● **AIM OF THE TASK**: Reproduce the data below, changing every occurrence of "icon" to "symbol" while keeping all other text unchanged, and leave out the pictures.

● **DATA RECORDS**:
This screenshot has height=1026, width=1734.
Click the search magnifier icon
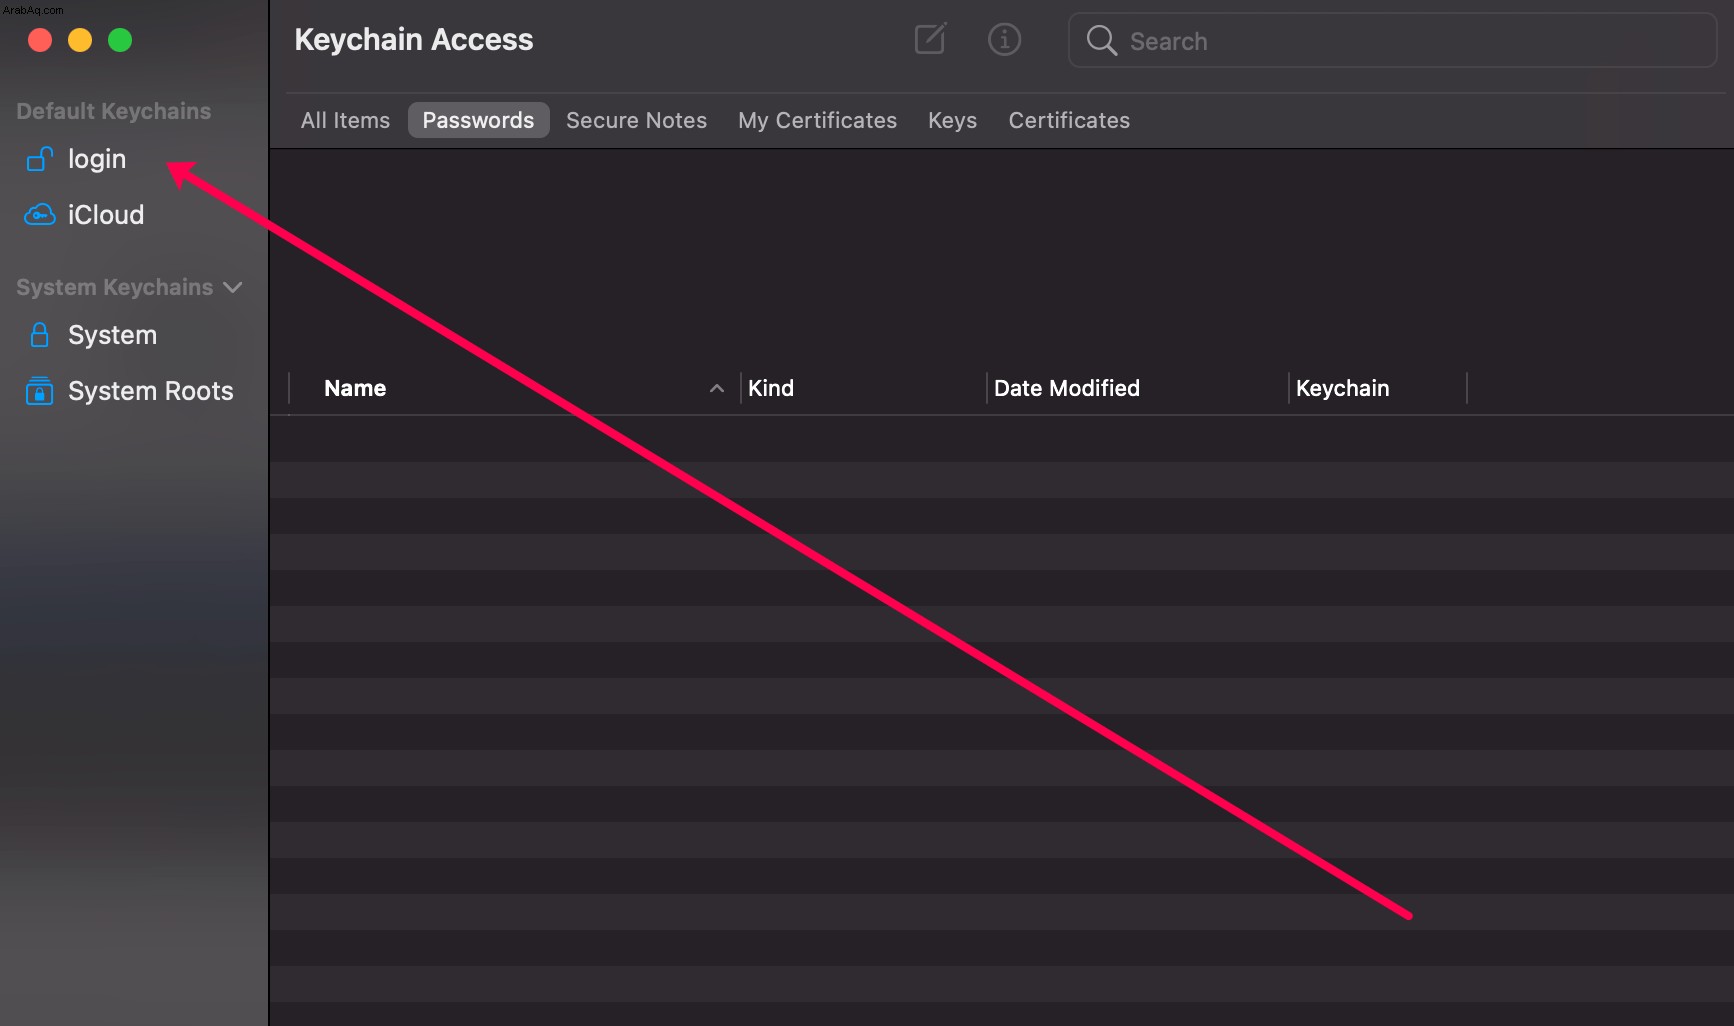(x=1101, y=40)
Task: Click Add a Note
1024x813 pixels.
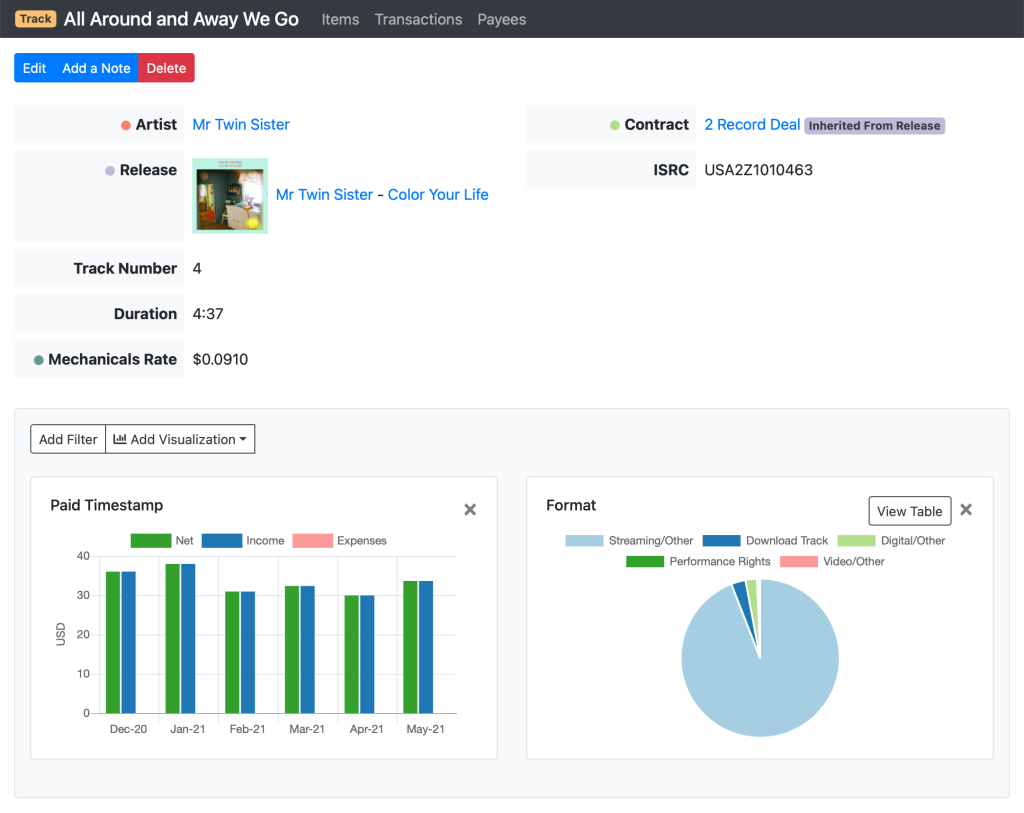Action: pos(96,68)
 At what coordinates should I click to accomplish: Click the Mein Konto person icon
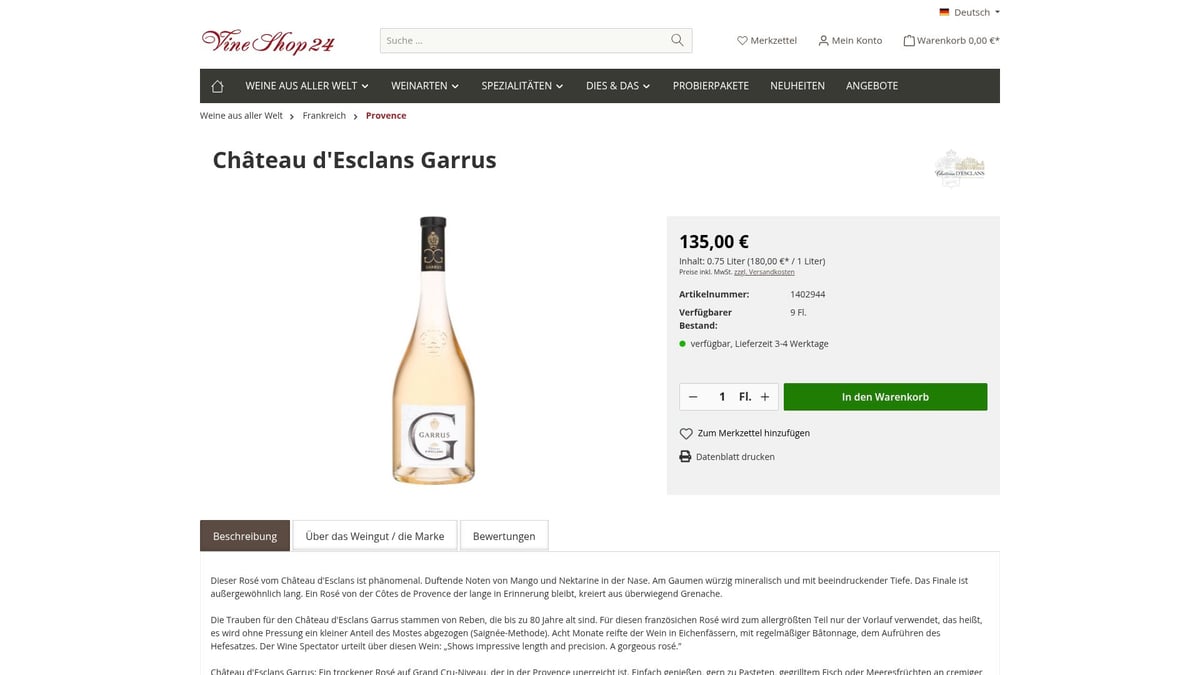tap(822, 40)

● **THE SOLUTION**:
This screenshot has height=1026, width=1734.
Click the search magnifier symbol
(x=1101, y=40)
Task: Click Add a Note
1024x813 pixels.
Action: pos(96,68)
 At what coordinates should I click to accomplish: Click the Mein Konto person symbol
tap(822, 40)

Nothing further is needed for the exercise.